S'agissant du moyen tiré du défaut de diligences, M. [D] [I] [U] n'apporte aucun argument réel et sérieux de contestation de l'effectivité des diligences alors qu'au vu du passeport en cours de validité, l'administration a formé une demande de routing le 10 septembre 2023 pour un vol à destination de [Localité 1].
Enfin, l'intéressé n'émet aucun argument réel et sérieux de contestation de l'ordonnance querellée en ce que sa demande d'assignation à résidence a été rejetée au vu de l'absence de garanties de représentation et du risque de non-exécution de la mesure d'éloignement.
Au vu des éléments précités, l'appel formé par M. [D] [I] [U] doit donc être déclaré irrecevable.
PAR CES MOTIFS
DÉCLARONS l'appel irrecevable
ORDONNONS la remise immédiate au procureur général d'une expédition de la présente ordonnance.

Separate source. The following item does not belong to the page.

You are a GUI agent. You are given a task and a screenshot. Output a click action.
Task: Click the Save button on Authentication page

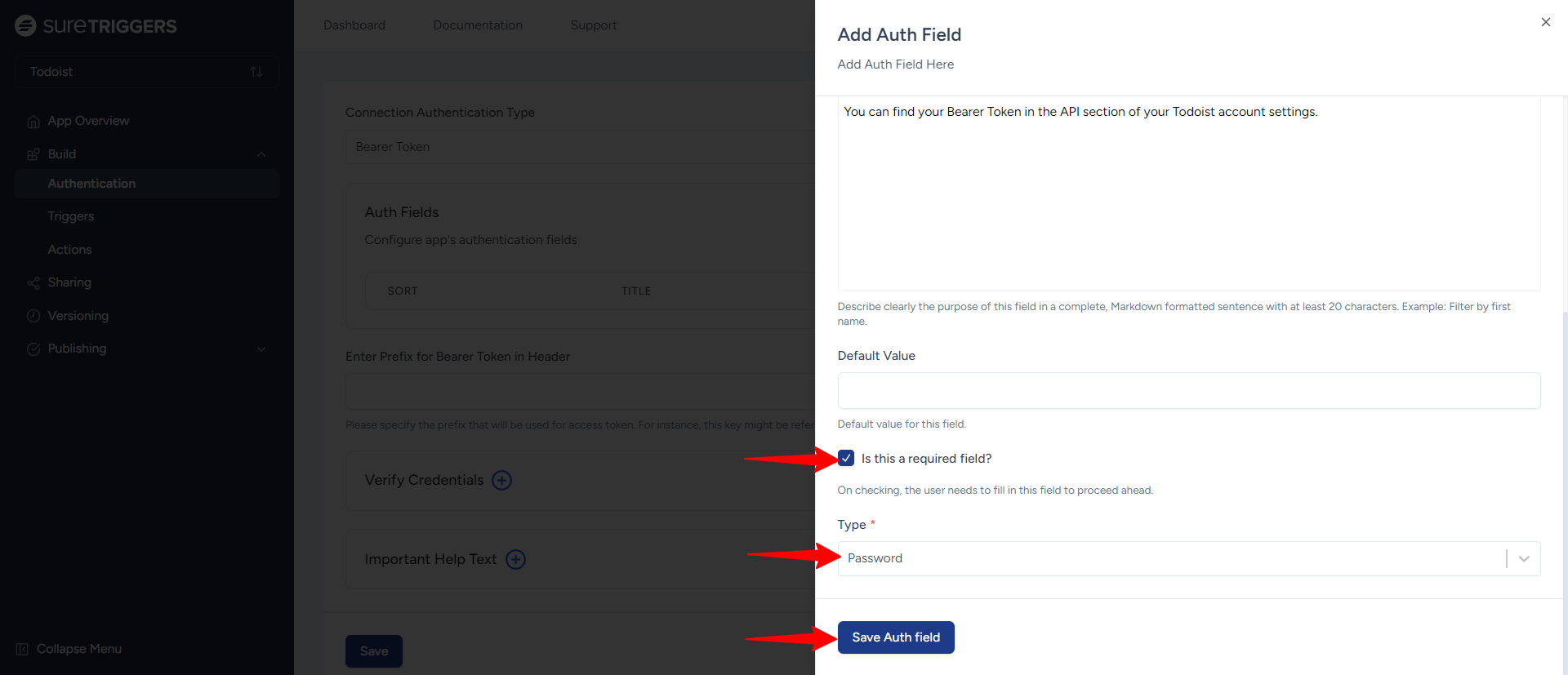point(374,651)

Fait à Paris le 14 septembre 2023 à 09h10
LE GREFFIER, LE PRÉSIDENT,
REÇU NOTIFICATION DE L'ORDONNANCE ET DE L'EXERCICE DES VOIES DE RECOURS :
Pour information :
L'ordonnance n'est pas susceptible d'opposition.
Le pourvoi en cassation est ouvert à l'étranger, à l'autorité administrative qui a prononcé le maintien en zone d'attente ou la rétention et au ministère public.
Le délai de pourvoi en cassation est de deux mois à compter de la notification.
Le pourvoi est formé par déclaration écrite remise au secrétariat greffe de la Cour de cassation par l'avocat au Conseil d'Etat et à la Cour de cassation constitué par le demandeur.
Notification effectuée aux parties par LRAR ou télécopie et/ou courriel.